No one is saying, of course, that it's easy being a figurehead of a
cost-inefficient organization charged with implementing the biggest
domestic policy disaster since Prohibition. After all, it means
advocating that thousands of non-violent offenders be sent to prison
- -- quite often after paramilitary raids have reeled them in.

It means denying citizens dying of cancer, AIDS and other painful
diseases the medical marijuana they claim alleviates their pain. It
means ignoring the will of citizens in states like California and
Colorado, where medical marijuana was legalized.

Being the Drug Czar means overstating and misleading Americans with
so-called studies. He's not alone. From the Centers for Disease
Control to the Surgeon General, government agencies are under the
impression that when their view of some "greater good" is at stake,
concocting studies to propagate flawed policy is acceptable.

Take, if you will, the new report titled "Teen Marijuana Use Worsens
Depression: An Analysis of Recent Data Shows 'Self-Medicating' Could
Actually Make Things Worse." Scary stuff.

"Adolescent marijuana use may be a factor that triggers psychosis,
depression, and other mental illness," explains Walters, who admits
"research about causality is still ongoing."

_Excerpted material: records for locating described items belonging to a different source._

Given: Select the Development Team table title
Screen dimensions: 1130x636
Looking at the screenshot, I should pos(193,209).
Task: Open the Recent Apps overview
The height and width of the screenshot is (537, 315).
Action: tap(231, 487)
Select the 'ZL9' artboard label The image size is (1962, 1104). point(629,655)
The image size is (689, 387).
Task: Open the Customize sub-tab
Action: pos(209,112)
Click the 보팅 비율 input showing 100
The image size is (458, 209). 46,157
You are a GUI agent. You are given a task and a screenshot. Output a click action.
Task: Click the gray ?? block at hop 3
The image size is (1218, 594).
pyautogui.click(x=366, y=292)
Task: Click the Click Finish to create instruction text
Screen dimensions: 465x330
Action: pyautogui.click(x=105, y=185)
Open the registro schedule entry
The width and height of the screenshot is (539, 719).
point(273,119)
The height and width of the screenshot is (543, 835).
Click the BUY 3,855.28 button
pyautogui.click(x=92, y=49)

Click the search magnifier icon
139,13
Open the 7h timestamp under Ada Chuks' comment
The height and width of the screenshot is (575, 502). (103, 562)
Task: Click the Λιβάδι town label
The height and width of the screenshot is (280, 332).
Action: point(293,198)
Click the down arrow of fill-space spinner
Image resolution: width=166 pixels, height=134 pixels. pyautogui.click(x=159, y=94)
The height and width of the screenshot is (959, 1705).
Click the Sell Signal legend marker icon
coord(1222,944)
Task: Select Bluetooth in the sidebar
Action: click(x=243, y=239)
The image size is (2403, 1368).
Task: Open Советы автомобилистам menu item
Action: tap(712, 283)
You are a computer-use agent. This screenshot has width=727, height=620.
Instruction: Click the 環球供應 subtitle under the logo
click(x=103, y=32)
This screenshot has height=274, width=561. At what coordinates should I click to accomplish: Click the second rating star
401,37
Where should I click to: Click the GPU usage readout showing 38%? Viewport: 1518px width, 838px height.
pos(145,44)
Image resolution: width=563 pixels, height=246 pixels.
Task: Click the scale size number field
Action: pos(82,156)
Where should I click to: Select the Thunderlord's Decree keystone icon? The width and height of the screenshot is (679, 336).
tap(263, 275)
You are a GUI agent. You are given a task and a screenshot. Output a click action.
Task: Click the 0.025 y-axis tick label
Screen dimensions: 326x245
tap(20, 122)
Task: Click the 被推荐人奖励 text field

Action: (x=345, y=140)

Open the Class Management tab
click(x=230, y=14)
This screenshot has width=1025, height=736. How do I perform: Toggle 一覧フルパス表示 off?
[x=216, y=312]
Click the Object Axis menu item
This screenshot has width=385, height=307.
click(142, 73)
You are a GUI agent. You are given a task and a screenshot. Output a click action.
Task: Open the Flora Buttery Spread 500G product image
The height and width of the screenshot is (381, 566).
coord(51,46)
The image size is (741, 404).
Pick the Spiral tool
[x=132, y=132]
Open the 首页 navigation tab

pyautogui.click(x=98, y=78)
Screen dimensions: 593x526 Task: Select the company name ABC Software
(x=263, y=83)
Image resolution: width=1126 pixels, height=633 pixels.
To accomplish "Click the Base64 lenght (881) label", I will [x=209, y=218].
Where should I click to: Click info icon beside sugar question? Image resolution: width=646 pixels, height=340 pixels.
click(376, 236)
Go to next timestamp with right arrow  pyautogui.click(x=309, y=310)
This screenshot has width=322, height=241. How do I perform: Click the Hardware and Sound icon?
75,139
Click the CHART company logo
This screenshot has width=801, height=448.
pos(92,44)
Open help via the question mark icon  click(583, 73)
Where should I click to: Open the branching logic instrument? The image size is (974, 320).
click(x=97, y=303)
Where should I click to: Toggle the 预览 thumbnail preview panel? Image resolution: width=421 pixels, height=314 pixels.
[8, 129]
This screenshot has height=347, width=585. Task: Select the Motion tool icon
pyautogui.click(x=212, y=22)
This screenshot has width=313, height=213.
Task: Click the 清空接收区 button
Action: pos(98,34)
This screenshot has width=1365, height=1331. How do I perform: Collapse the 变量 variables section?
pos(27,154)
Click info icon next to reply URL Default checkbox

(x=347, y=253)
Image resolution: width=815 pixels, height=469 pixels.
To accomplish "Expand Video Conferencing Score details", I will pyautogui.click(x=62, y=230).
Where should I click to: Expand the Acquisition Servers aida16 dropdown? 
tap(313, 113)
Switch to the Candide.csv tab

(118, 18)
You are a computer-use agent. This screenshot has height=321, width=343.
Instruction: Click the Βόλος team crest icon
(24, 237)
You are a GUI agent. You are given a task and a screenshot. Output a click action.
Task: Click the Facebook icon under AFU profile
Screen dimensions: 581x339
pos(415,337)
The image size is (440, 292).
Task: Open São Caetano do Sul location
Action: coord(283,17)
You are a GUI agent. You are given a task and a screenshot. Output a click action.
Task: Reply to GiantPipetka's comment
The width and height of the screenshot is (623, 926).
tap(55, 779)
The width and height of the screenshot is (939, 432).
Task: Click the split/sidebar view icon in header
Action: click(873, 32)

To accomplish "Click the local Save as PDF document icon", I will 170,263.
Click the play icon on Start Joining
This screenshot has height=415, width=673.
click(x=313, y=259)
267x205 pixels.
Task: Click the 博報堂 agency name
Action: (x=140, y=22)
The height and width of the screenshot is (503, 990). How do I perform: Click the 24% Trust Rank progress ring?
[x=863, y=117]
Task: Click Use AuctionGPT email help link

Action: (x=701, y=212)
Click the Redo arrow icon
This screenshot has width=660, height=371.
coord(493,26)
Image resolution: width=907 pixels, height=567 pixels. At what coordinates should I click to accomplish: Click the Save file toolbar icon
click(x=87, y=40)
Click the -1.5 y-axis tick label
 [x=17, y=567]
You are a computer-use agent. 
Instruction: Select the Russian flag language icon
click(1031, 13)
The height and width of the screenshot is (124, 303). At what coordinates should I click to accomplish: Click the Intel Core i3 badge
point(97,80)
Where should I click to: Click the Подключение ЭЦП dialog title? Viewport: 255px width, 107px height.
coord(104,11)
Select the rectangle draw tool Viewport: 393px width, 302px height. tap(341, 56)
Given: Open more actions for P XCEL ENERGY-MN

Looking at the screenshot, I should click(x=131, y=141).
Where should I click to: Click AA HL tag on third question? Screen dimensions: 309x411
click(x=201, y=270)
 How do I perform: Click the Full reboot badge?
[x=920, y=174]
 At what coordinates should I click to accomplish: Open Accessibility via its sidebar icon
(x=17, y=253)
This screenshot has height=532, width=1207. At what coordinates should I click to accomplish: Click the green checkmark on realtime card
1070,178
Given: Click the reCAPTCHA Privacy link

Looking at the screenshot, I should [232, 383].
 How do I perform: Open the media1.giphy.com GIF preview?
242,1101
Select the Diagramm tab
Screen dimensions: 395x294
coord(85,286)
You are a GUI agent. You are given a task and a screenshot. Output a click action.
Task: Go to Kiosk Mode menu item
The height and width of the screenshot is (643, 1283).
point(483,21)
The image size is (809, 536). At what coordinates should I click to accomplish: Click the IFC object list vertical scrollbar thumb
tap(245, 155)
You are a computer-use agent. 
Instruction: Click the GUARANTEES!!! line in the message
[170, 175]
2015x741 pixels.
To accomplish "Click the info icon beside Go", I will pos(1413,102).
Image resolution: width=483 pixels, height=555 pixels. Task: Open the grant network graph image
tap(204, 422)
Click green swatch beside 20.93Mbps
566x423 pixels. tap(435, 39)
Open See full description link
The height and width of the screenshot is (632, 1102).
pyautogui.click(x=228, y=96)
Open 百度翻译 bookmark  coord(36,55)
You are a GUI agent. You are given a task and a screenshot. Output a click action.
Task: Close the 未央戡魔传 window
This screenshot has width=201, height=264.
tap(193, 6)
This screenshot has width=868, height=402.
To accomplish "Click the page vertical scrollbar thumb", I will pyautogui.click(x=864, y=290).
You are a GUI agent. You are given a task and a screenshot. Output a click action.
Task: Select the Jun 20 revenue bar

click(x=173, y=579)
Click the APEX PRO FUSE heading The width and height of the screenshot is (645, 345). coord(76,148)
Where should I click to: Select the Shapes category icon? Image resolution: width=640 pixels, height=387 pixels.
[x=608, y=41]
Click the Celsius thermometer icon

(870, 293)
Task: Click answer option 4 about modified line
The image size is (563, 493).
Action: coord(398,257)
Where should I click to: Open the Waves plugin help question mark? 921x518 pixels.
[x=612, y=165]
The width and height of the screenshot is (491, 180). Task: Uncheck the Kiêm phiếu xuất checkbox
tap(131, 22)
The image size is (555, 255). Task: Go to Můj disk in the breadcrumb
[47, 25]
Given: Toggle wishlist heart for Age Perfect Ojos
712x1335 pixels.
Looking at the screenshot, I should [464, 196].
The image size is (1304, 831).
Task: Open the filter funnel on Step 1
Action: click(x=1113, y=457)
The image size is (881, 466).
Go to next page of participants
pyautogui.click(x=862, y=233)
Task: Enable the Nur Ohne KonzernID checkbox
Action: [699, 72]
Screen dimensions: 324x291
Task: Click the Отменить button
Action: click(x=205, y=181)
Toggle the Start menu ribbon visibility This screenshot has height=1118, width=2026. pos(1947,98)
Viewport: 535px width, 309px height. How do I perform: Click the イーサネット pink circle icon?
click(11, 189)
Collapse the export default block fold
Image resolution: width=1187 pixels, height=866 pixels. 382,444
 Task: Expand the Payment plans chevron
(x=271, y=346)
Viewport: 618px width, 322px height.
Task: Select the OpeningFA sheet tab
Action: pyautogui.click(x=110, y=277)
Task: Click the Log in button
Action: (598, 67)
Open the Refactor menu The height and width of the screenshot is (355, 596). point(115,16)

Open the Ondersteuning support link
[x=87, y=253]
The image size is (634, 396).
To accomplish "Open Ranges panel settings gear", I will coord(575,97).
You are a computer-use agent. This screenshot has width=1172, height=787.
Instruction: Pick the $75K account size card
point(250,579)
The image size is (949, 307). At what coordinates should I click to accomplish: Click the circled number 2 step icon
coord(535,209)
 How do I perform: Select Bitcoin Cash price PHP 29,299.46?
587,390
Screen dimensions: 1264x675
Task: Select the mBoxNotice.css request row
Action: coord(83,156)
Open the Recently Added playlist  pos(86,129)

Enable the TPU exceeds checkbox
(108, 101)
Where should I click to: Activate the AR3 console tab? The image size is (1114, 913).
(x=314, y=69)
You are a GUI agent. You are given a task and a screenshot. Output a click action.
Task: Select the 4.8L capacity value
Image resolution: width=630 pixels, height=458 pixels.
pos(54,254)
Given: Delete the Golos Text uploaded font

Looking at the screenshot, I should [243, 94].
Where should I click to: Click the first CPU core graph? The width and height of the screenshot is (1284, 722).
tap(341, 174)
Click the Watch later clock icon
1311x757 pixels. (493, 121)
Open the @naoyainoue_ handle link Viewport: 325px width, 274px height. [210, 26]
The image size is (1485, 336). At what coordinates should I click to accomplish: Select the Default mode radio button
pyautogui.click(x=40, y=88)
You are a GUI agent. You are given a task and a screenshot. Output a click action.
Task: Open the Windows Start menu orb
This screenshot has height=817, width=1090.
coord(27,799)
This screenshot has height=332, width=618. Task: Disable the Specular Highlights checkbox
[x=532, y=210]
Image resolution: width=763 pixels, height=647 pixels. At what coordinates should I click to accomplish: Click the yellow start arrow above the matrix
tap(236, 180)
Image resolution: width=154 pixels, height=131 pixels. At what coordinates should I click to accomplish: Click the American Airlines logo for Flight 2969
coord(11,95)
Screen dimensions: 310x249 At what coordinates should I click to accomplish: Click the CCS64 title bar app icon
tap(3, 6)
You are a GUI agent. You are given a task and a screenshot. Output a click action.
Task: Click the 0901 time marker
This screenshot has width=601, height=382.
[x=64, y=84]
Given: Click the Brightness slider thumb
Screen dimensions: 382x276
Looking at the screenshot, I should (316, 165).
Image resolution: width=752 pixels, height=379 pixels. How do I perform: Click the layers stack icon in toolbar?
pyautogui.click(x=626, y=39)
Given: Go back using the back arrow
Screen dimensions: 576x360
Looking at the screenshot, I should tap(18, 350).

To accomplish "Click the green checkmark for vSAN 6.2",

Ongoing, doubtlessly, until Walters unearths the answer he's looking for.

It's not often you see half-baked phrases like "Could Actually" in
the title of a study. You'll also notice Walters also says it "may be
a factor." Because, in other words, "it may not" be a factor at all.

The study of causality -- proof that one thing causes the other -- is
imperative. (A recent British government study was "unconvinced" that
any such relationship exists). Surely, one "could actually" find a
link between depressed teens and alcohol consumption, or overeating,
of any number of self-destructive habits.

As Michael Fendrich, a psychologist and director of the Center for
Addiction and Behavioral Health Research at the University of
Wisconsin, told WebMd, the study "overreaches" and is "kind of sensationalist."

And in the end, it is also irrelevant. Children shouldn't use drugs,
and even if drugs were legalized, no one is advocating children
should be able to use them.

This does not excuse the fact that government agencies have become
public relations firms that attempt to manipulate public opinion
rather than simply implement policy. Should government be
self-servingly selective in the studies they rely on?

For instance, a study by the University of California at San
Francisco found that marijuana was effective to relieve pain. "If
marijuana were a new discovery rather than a well-known substance
carrying cultural and political baggage, it would be hailed as a
wonder drug," wrote Dr. Lester Grinspoon, a Harvard psychiatrist.

Yet drug warriors have decided that adults cannot make decisions
regarding marijuana for themselves because somewhere, somehow, it
might get into the hands of children -- and that, of course, never
happens today.

As you read this, the Office of National Drug Control Policy is
conducting a series of regional "summits" hoping to convince
educators that random drug testing of your children is a great idea.

No doubt, they will brandish their most recent study as evidence that
action must be taken. And no doubt many children will have their
first taste of unnecessary government intrusion.

Then again, it could actually, sorta, maybe work. Right?